ProMode: A Speech Prosody Model Conditioned on Acoustic and Textual Inputs
This addresses prosody modeling for speech synthesis tasks, but it is incremental as it builds on existing style encoders.
The paper tackles the problem of predicting prosodic features like F0 and energy from text and acoustic inputs, showing consistent improvements over state-of-the-art methods and higher prosody preference in TTS perceptual tests.

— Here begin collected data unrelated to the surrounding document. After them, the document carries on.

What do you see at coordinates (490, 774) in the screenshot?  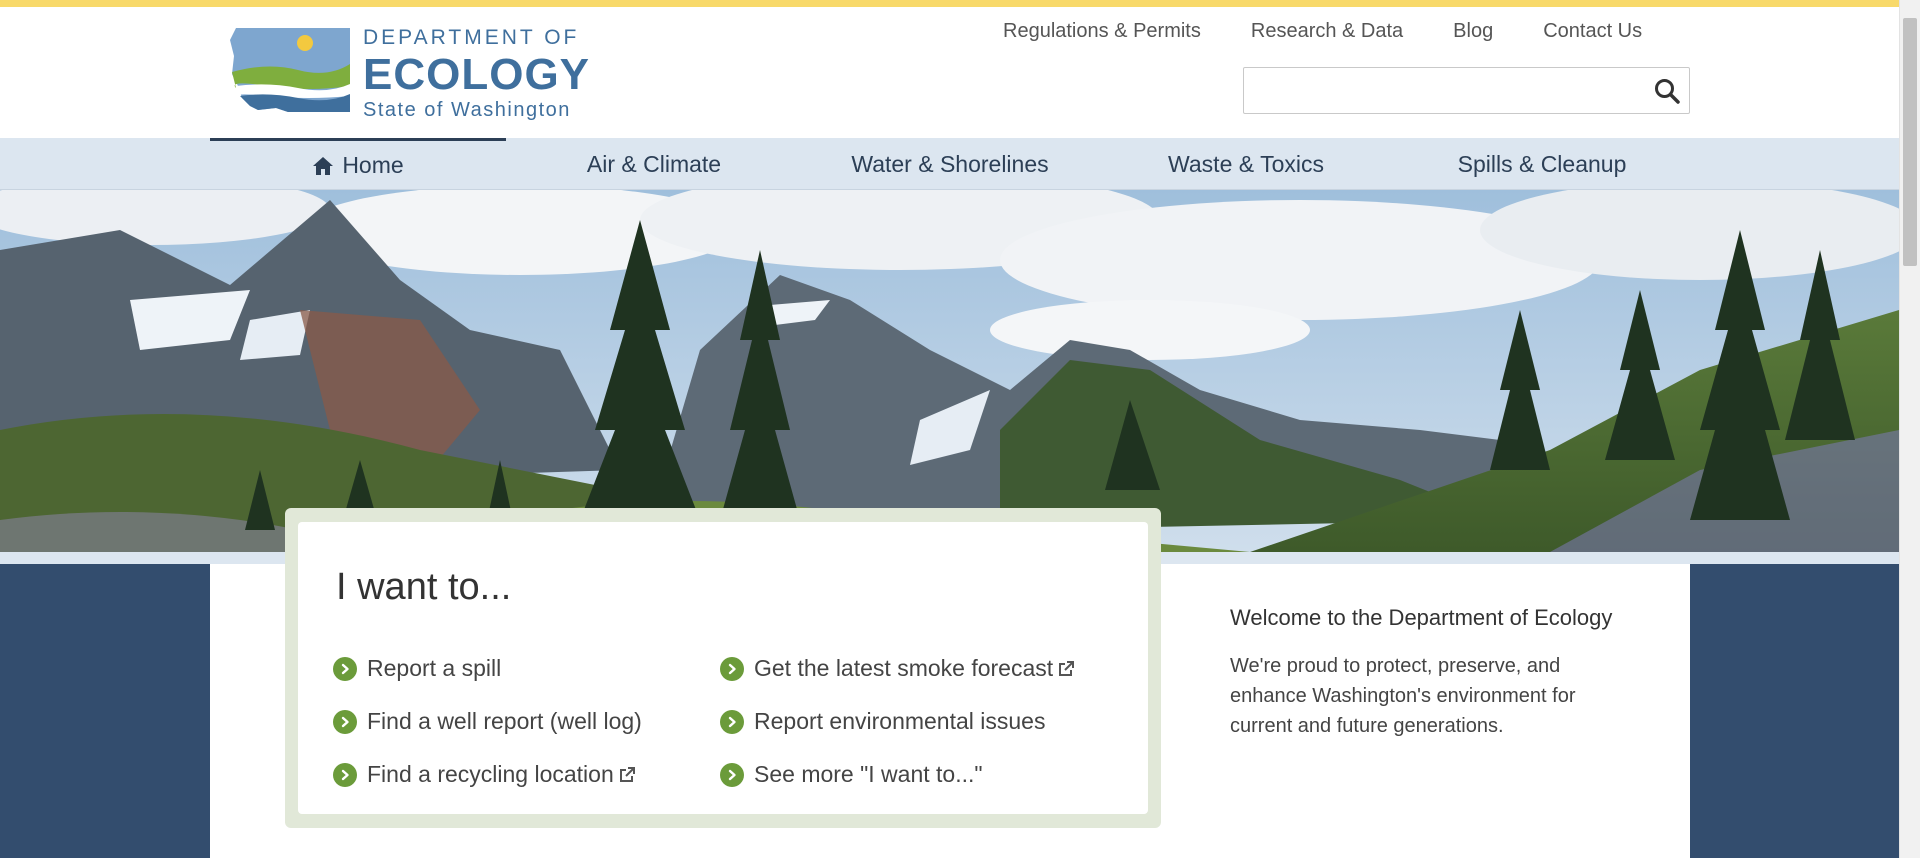 I see `link-label: Find a recycling location` at bounding box center [490, 774].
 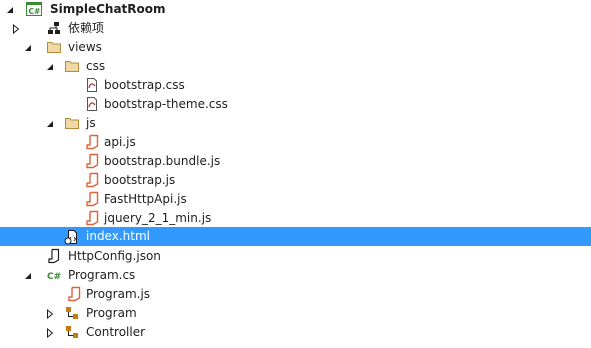 I want to click on tree-item-label: bootstrap.js, so click(x=140, y=180).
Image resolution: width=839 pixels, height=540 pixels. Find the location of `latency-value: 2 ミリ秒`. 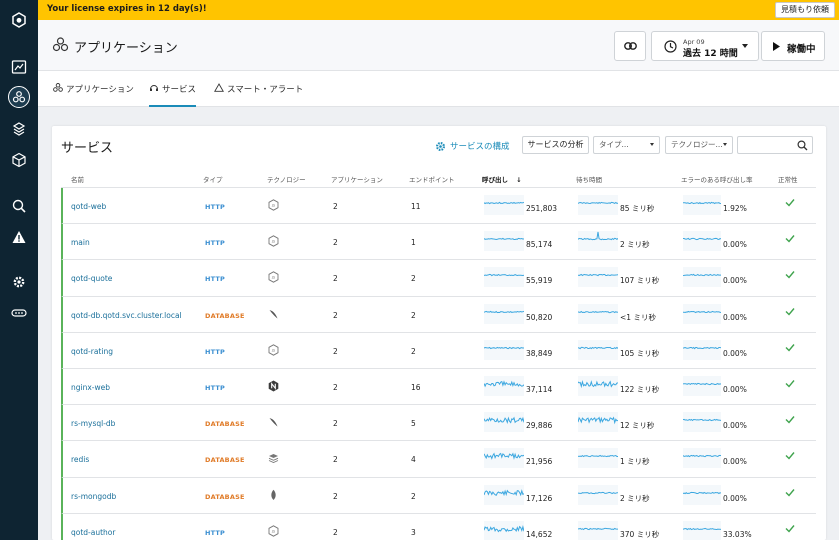

latency-value: 2 ミリ秒 is located at coordinates (635, 498).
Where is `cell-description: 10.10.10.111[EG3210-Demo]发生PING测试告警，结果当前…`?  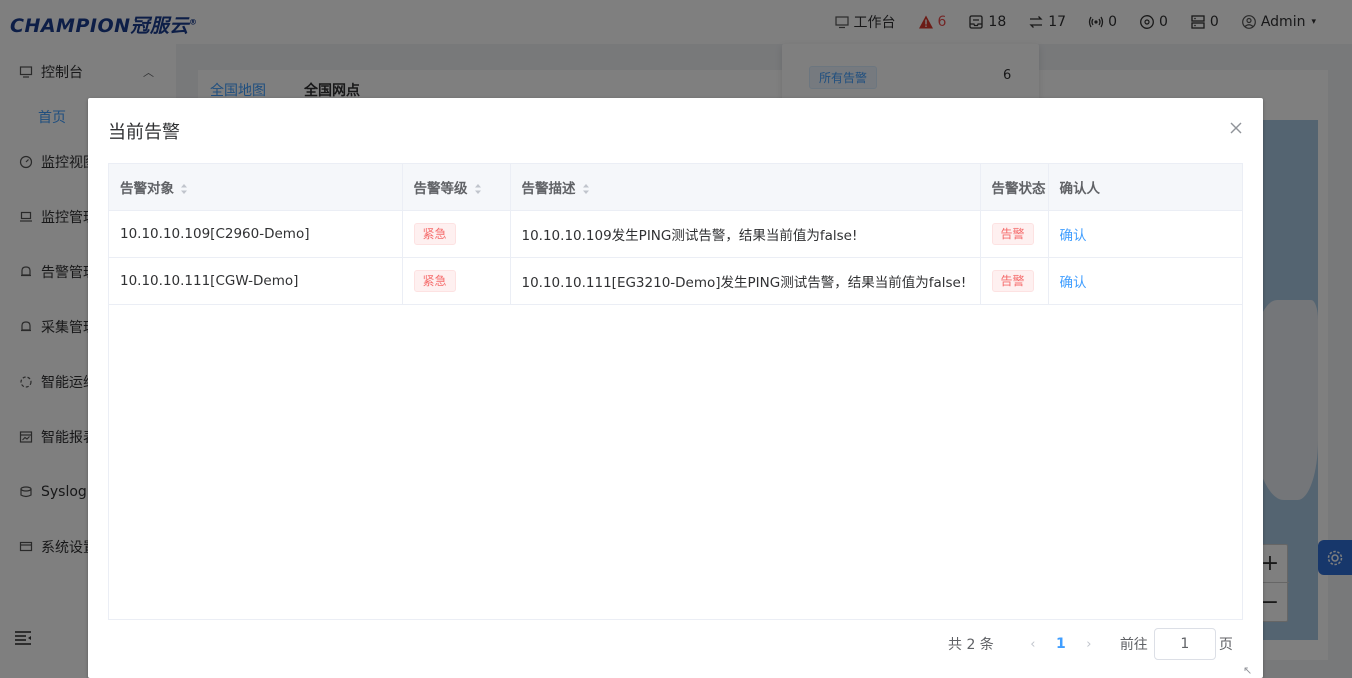
cell-description: 10.10.10.111[EG3210-Demo]发生PING测试告警，结果当前… is located at coordinates (746, 281).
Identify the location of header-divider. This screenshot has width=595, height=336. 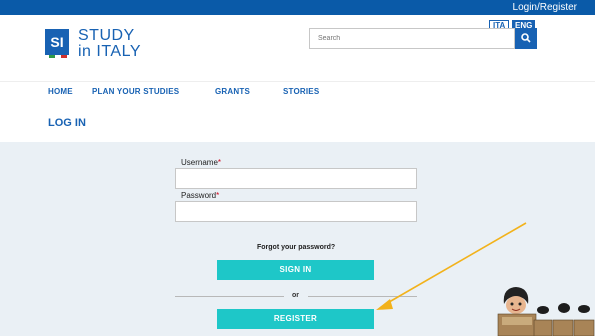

Prosody conveys rich emotional and semantic information of the speech signal as well as individual idiosyncrasies. We propose a stand-alone model that maps text-to-prosodic features such as F0 and energy and can be used in downstream tasks such as TTS. The ProMode encoder takes as input acoustic features and time-aligned textual content, both are partially masked, and obtains a fixed-length latent prosodic embedding. The decoder predicts acoustics in the masked region using both the encoded prosody input and unmasked textual content. Trained on the GigaSpeech dataset, we compare our method with state-of-the-art style encoders. For F0 and energy predictions, we show consistent improvements for our model at different levels of granularity. We also integrate these predicted prosodic features into a TTS system and conduct perceptual tests, which show higher prosody preference compared to the baselines, demonstrating the model's potential in tasks where prosody modeling is important.